Improving the manufacturing process
The use of artificial intelligence (AI) in drug manufacturing offers several benefits, including:
- Faster drug discovery: AI can help identify potential drugs faster than usual. ML algorithms can scan and analyze a wide range of gene mutation data in digital libraries. As a result, they predict which molecules are most likely to have an effect against a particular disease.
- Improved drug development: AI makes it possible to develop drugs with better efficacy and fewer side effects. Analyzing large datasets of molecular structures and their interactions with proteins can support researchers in optimizing the chemical structure of drugs and their specific effects.
- Improved quality control: Monitoring drug manufacturing processes ensures compliance with quality standards and regulations. Analyzing sensor data and real-time measurements during a production process could detect deviations and potential problems that need to be corrected.
- Increased efficiency: drug manufacturing processes are optimized, material waste is reduced and thus efficiency overall is improved. The analysis of data from multiple sources, including equipment sensors, production records, and environmental conditions, through AI, can determine the most efficient manufacturing parameters and suggest further process improvements.

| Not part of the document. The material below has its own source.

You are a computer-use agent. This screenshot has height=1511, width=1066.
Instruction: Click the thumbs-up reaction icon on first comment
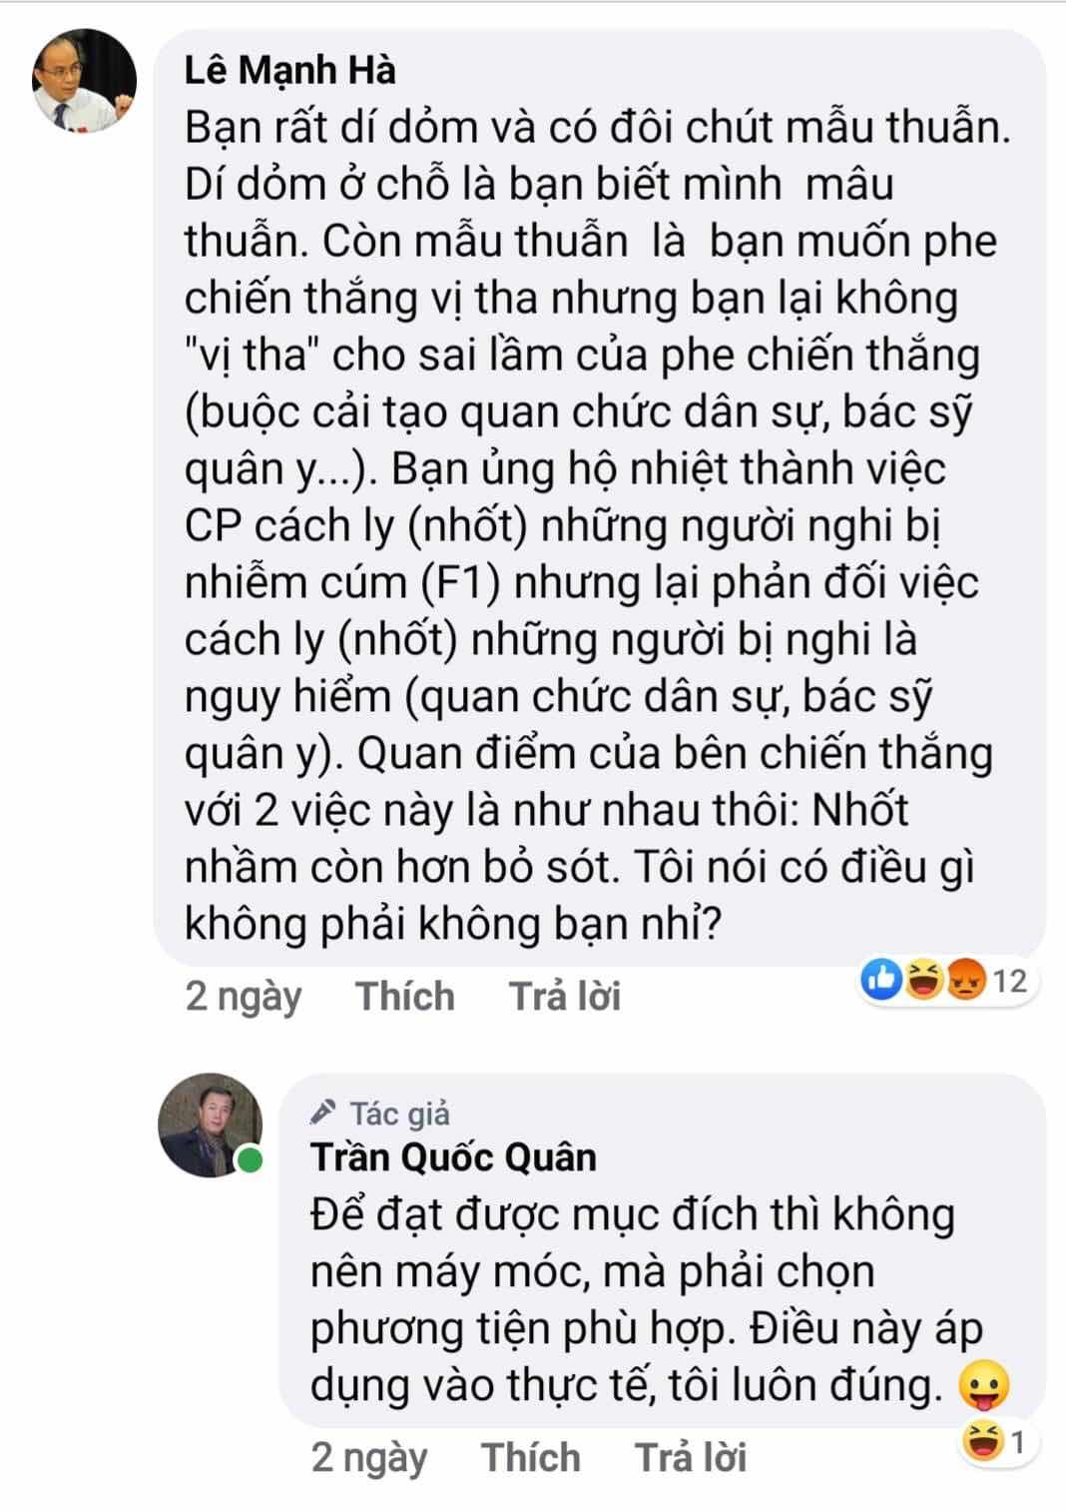pos(881,980)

It’s not just in the case of AlphaFold2 that AI can help with drug discovery. Due to the enormous amount of data, they can process in a very short time, AIs analyze many times faster than humans ever could. Artificial intelligence in the pharmaceutical industry, therefore, has three particularly suitable areas of application. The first is the prediction of molecular structures and properties. Thanks to this prediction, only molecules with the desired properties are further processed which saves time and money. Second, AIs have the potential to generate entirely new compounds. In theory, a molecule can be created that has all the properties to achieve a predefined goal. Drug research could thus become more efficient. Last, AIs can take over the workload of repetitive tasks and set free researchers’ capacities for other activities. One example would be the analysis of histological images.
Opportunities through AI
Artificial intelligence in the pharmaceutical industry has almost unimaginable potential. Known drugs could be reused or repurposed by comparing their drug target with genetic data from other diseases. By doing so, AI could maybe help to discover the effectiveness of a cancer drug as a cure for heart muscle disease. Another field of application is diagnosis. There are already AIs that detect cancer based on early symptoms. In addition, it is conceivable that skin cancer can be diagnosed more quickly in the future by combining image recognition with artificial intelligence. Machine learning can also be of use for personalized medicine. Here, the phenotypic characteristics of patients with rare reactions at the time of treatment could be identified. An AI, that helped to gain these insights, learns from the conclusions drawn by doctors to improve decision-making for future treatments.
There are certainly other areas where AI in the pharmaceutical industry is helpful today, as well as those that are unknown at the time. Therefore, it remains exciting to watch the development in this field and to be surprised by the future.